On Tuesday, we saw the monthly consumer confidence reading with its biggest month-over-month rise since March of 2021. The same day, monthly job openings dived to under 7.5 million, the lowest level since early 2021. Consumer confidence spiked despite just over a quarter of Americans believing the country is heading in the right direction in front of another contentious election, whose result may or may be known shortly after election day. Keeping with the theme of bifurcation, here are a couple of quick takes on two different sectors of the market and economy.
As I have stated many times on these pages, home building stocks are very vulnerable to pullbacks at current trading levels. I thought that before the central bank implemented its 50 BPS cut to the federal funds rate and even more so after the sector rallied higher after that event.

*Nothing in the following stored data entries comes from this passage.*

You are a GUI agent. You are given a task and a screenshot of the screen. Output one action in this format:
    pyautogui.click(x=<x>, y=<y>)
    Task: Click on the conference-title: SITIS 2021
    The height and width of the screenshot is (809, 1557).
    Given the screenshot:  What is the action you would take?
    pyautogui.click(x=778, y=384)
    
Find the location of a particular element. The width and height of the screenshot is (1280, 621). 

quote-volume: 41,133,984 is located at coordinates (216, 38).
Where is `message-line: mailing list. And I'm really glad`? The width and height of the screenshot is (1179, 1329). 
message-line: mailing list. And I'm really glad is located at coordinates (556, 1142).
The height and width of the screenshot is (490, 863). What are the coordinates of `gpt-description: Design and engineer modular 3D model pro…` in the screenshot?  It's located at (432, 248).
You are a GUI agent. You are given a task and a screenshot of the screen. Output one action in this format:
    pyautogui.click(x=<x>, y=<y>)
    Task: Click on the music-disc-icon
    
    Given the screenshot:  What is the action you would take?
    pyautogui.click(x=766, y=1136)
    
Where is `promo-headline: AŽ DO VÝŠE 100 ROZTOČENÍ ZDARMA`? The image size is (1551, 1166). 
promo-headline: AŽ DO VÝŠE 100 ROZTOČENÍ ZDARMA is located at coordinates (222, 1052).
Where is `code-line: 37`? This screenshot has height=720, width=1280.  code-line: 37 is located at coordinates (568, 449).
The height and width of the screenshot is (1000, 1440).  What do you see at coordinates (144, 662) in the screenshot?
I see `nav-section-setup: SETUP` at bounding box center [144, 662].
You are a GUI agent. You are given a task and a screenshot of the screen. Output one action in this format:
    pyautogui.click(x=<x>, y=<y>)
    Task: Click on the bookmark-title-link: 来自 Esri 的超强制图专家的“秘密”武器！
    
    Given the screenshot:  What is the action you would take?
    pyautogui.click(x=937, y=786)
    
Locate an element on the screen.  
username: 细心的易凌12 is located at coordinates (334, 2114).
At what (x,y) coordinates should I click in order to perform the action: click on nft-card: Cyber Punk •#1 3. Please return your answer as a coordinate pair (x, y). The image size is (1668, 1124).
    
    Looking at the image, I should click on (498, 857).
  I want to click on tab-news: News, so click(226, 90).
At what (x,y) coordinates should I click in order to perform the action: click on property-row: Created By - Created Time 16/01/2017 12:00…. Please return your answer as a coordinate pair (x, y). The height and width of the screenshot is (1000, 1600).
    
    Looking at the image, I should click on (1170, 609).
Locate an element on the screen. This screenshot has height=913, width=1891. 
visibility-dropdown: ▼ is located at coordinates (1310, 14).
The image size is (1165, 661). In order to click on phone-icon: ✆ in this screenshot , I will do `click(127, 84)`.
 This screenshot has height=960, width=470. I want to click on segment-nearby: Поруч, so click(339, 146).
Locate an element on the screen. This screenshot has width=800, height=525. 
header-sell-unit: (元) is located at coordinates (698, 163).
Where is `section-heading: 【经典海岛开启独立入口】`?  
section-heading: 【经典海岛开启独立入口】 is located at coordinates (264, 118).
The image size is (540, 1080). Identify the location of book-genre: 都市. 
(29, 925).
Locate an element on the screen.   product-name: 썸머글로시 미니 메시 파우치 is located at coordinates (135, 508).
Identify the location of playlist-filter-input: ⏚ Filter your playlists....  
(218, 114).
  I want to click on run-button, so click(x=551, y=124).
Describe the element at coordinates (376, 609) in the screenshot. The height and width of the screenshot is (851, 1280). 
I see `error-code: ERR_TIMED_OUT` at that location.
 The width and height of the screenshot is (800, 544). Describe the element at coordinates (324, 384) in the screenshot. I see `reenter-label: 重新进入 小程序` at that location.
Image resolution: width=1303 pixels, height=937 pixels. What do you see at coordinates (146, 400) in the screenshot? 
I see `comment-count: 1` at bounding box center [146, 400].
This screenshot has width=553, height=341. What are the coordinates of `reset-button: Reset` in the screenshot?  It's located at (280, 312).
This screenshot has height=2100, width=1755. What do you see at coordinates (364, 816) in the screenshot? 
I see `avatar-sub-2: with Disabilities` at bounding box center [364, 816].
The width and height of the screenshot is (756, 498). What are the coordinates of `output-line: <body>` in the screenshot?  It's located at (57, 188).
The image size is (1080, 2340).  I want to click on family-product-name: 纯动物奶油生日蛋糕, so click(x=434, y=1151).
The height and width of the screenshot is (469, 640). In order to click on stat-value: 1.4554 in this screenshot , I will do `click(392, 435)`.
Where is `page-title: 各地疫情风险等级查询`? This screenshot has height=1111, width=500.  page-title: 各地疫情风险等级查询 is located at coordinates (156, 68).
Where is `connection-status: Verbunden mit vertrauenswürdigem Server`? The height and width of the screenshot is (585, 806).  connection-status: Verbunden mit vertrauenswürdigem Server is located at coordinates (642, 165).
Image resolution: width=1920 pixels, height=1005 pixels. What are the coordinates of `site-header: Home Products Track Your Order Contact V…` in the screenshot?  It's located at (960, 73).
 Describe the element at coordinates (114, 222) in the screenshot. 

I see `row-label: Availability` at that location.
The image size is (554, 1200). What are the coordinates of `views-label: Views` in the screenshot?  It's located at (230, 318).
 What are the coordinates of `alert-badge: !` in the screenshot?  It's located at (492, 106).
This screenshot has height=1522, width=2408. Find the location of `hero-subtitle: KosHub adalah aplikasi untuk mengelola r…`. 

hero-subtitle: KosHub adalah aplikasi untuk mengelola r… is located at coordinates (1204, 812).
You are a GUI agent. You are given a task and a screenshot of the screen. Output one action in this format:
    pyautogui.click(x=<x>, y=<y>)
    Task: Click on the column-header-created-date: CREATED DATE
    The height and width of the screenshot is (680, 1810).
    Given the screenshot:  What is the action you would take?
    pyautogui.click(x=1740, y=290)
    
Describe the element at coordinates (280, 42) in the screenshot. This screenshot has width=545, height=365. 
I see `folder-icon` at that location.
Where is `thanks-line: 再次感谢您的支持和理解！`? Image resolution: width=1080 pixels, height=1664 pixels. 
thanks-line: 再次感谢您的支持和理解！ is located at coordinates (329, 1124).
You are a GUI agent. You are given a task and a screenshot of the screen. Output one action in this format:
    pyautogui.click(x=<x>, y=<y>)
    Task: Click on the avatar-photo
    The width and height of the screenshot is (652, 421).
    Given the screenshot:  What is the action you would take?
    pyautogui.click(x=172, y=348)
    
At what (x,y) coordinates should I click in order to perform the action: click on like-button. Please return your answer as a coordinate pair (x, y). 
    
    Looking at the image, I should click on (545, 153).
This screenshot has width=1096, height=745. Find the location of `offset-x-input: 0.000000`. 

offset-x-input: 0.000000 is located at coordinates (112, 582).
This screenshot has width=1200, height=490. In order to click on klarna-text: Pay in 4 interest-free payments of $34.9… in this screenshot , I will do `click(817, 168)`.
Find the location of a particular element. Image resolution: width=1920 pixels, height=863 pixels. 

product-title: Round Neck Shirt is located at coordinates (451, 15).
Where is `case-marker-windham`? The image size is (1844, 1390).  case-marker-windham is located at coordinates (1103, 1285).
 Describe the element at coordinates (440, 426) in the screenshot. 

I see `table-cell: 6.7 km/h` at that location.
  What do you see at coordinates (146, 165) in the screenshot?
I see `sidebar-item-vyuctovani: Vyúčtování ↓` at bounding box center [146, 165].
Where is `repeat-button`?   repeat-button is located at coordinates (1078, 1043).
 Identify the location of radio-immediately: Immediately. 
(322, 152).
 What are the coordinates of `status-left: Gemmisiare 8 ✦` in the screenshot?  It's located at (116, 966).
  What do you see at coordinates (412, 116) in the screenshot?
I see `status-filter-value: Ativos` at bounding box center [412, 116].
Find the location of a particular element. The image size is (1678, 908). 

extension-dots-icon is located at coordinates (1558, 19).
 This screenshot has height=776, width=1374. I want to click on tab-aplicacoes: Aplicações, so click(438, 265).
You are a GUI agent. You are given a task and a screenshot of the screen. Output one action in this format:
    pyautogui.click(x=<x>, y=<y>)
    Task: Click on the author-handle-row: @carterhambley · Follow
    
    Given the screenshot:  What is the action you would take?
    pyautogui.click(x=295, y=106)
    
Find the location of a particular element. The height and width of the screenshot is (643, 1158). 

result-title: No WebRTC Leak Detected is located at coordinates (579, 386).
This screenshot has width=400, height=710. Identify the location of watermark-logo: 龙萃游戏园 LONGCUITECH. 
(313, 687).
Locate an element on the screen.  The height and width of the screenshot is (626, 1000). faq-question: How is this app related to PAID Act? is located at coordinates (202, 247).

Contrary to expectations, the yield on the 10-year treasury has risen by more than 60 BPS since the interest rate reduction at the September FOMC meeting. This rise has taken mortgage rates up with it. The rise has meant a potential home buyer purchasing an average home has lost over $30,000 of their buying power. Existing home sales now look like they will come in lower in 2024 than in 2023, and 2023 saw the lowest levels of existing home sale activity since 1995.
It does seem that the market is finally realizing the home building sector is significantly overvalued as the SPDR S&P Homebuilders ETF XHB has now given back most of its almost-15% post fed funds rate cut rally. D.R. Horton DHI fell just over 7% in trading on Tuesday even after announcing it would hike its dividend by a third. The major home builder missed both top and bottom expectations with its quarterly earnings report as sales fell nearly 5% on a year-over-year basis. Leadership also offered up FY2025 revenue guidance that was far under the analyst community consensus.
Prior to Tuesday's post-earnings slide, DHI was trading at a price-to-book value of 2.32. The only time it has been valued slightly higher was at the end of 2021 (2.34). The stock then plunged some 40% over the next six months and finally bottomed out early in the fourth quarter of 2022 at 1.15 times book value for what it is worth.
Oil had one of its worst one-day selloffs in a few years on Monday after Israel’s retaliatory strike over the weekend did not hit Iran’s energy or nuclear facilities as feared. I added some shares in the Energy Select Sector SPDR Fund ETF XLE via covered-call orders on the corresponding drop in oil prices. This well-diversified ETF yields 3.4% and has dropped some 9% over the past six months. Tensions are still running high in the Middle East; Yemen is still menacing oil transport in the Red Sea and the conflict in Ukraine continues unabated. With oil near a three-year low, a rebound seems likely, and I am finding some decent value in many energy names. Something I can’t say around the overall market.
At the time of publication, Jensen was long XLE.